O Dia Mundial do Rim assinala-se hoje e pretende alertar a população para a importância da prevenção e do diagnóstico precoce das doenças renais. Entre estas patologias, a doença renal crónica destaca-se como um problema de saúde pública em crescimento, frequentemente silencioso durante vários anos e, por isso, muitas vezes detetado apenas em fases avançadas.
Segundo explica o médico especialista, João Carvão, os rins desempenham funções fundamentais no organismo. “Todos os dias filtram cerca de 180 litros de sangue, removendo toxinas e produtos do metabolismo, regulando os níveis de água e de sais minerais, controlando a pressão arterial e produzindo hormonas importantes para o organismo”, refere ao JM.
A doença renal crónica caracteriza-se pela presença de alterações estruturais ou funcionais dos rins que persistem durante mais de três meses. Nas fases iniciais, muitas vezes não provoca sintomas, o que leva muitas pessoas a conviverem com a doença sem o saber. “Uma das características mais preocupantes desta patologia é precisamente o facto de ser silenciosa. Nos estados iniciais, o doente pode sentir-se perfeitamente bem”, sublinha o especialista.
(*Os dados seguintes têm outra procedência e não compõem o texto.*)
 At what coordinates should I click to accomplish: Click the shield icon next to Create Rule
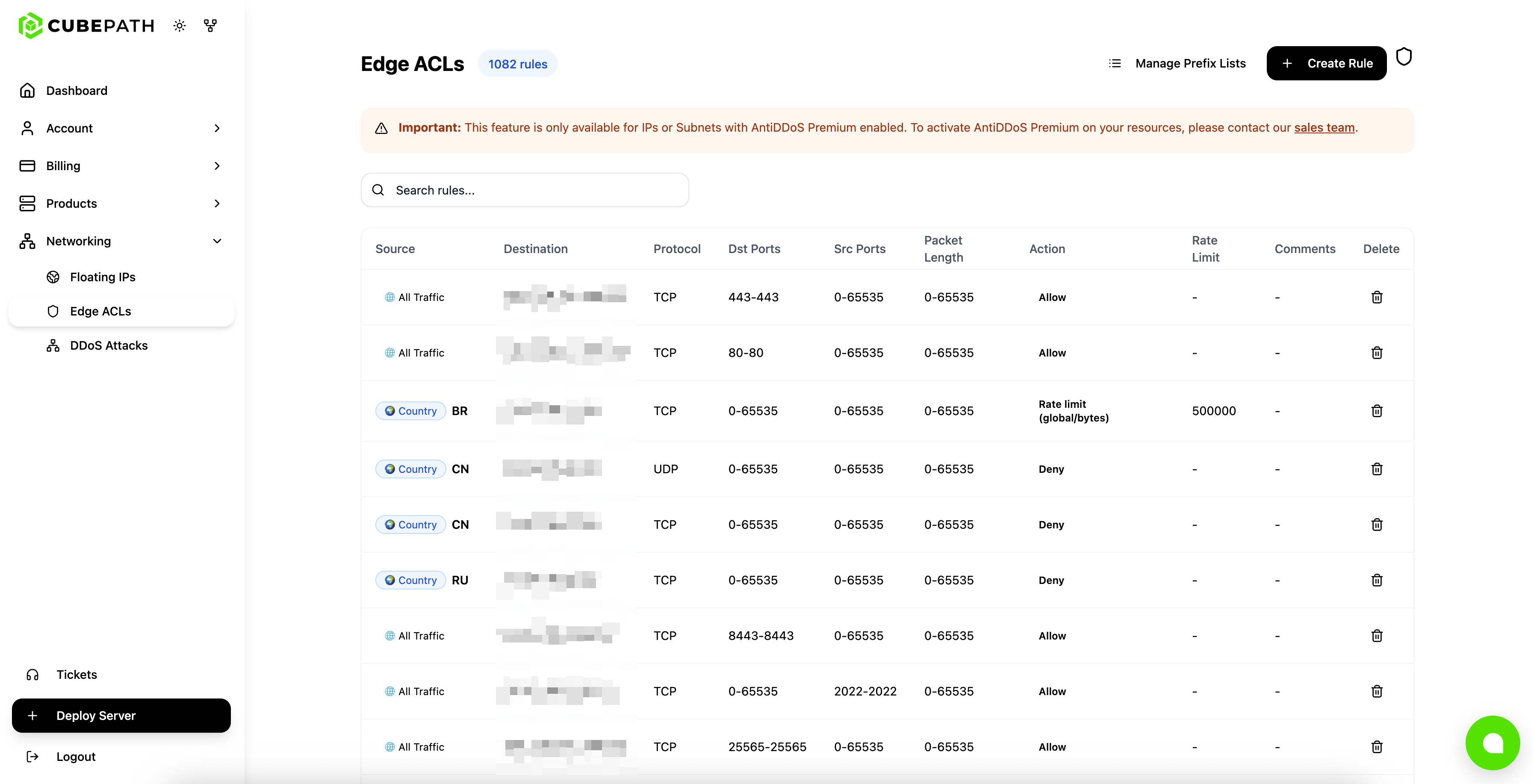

De acordo com o médico, sinais como cansaço, inchaço nas pernas, perda de apetite ou náuseas tendem a surgir apenas quando a função renal já está significativamente comprometida. “Os rins têm uma grande capacidade de adaptação e conseguem manter muitas das suas funções mesmo quando já existe algum grau de lesão”, explica.
A boa notícia, acrescenta, é que a doença pode ser detetada através de exames simples. “Análises ao sangue e à urina permitem avaliar a função renal. A medição da creatinina no sangue ajuda a calcular a taxa de filtração glomerular, enquanto a análise da urina pode revelar a presença de proteínas, um sinal precoce de lesão renal”, indica.
Estima-se que cerca de 10% da população adulta mundial apresente algum grau de doença renal crónica, muitas vezes sem diagnóstico. Entre os principais fatores de risco destacam-se a diabetes e a hipertensão arterial. “O controlo rigoroso destas doenças é uma das formas mais eficazes de proteger a função renal”, alerta João Carvão.
Manter hábitos de vida saudáveis, realizar análises regulares e procurar acompanhamento médico são medidas essenciais. “Cuidar dos rins começa muito antes do aparecimento dos sintomas. A prevenção e a vigilância continuam a ser as melhores ferramentas para preservar a saúde renal ao longo da vida”, conclui.